(Problem description):
In the data below, which lines contain "agent"? List them by copying each one.

———

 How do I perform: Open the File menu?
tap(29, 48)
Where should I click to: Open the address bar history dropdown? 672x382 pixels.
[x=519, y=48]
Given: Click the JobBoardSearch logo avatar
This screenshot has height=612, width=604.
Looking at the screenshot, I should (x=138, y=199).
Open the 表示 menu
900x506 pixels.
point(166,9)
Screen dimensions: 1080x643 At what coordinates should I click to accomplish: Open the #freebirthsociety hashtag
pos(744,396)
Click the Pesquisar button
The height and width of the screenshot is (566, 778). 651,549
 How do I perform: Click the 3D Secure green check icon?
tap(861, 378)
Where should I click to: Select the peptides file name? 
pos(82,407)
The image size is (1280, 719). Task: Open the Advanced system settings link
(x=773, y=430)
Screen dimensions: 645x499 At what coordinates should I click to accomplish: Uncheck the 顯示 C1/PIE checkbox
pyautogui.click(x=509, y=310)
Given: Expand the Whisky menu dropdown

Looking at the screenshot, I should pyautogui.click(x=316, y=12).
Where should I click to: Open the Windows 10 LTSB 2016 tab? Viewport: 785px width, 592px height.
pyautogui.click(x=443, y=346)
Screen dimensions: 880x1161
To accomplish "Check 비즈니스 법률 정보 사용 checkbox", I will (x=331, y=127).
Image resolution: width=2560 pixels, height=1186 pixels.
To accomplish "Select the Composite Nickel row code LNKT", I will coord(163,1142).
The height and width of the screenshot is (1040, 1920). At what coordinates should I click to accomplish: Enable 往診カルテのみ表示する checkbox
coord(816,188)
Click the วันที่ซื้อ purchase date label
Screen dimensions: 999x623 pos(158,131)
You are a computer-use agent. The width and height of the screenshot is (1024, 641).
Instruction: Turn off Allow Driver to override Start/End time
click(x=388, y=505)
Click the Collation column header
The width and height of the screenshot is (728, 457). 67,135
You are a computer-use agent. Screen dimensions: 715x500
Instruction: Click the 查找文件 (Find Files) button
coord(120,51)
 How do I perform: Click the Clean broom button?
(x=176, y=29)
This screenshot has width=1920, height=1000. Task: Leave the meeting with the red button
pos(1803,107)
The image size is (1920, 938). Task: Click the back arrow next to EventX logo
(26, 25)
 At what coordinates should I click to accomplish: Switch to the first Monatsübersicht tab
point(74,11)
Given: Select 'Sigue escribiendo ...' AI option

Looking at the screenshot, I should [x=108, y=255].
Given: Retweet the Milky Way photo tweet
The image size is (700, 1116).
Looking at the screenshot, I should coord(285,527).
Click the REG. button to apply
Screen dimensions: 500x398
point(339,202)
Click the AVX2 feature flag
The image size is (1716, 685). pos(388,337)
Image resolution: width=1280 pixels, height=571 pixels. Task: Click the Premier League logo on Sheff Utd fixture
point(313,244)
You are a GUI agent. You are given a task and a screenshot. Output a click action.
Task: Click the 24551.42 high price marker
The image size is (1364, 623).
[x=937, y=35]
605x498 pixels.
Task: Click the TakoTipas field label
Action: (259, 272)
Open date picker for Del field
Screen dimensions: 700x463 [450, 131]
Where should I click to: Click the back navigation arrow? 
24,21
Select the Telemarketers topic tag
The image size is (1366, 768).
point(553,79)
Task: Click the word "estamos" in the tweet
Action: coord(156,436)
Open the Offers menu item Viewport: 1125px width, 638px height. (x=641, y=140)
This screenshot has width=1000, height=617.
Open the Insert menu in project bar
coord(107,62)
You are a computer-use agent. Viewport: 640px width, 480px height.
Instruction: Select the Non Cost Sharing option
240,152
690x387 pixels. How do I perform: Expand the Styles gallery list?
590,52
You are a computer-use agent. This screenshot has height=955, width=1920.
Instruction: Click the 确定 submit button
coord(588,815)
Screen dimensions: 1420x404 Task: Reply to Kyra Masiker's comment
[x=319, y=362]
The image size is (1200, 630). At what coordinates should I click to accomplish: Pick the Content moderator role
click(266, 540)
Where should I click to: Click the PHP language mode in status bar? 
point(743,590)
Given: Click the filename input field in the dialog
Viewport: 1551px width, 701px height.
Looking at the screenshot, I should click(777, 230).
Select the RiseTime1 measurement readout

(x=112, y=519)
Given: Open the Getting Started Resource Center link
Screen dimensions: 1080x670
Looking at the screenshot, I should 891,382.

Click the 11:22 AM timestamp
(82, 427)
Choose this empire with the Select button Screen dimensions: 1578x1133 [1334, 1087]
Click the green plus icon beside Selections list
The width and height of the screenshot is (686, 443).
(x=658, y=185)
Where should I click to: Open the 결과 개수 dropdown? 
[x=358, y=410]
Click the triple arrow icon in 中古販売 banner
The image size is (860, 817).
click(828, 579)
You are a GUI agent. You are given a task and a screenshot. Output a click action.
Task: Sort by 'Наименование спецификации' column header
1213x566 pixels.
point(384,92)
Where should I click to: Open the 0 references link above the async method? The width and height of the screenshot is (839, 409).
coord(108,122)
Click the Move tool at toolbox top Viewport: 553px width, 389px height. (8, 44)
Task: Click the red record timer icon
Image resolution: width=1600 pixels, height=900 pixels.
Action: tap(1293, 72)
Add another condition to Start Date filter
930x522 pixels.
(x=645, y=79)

———

(Solution below):
You are a computer-use agent. The width and height of the screenshot is (1024, 641).
You are a computer-use agent. Screen dimensions: 715x500
You are a GUI agent. You are given a task and a screenshot. Output a click action.
You are a computer-use agent. Viewport: 640px width, 480px height.
You are a computer-use agent. This screenshot has height=955, width=1920.
You are a GUI agent. You are given a task and a screenshot. Output a click action.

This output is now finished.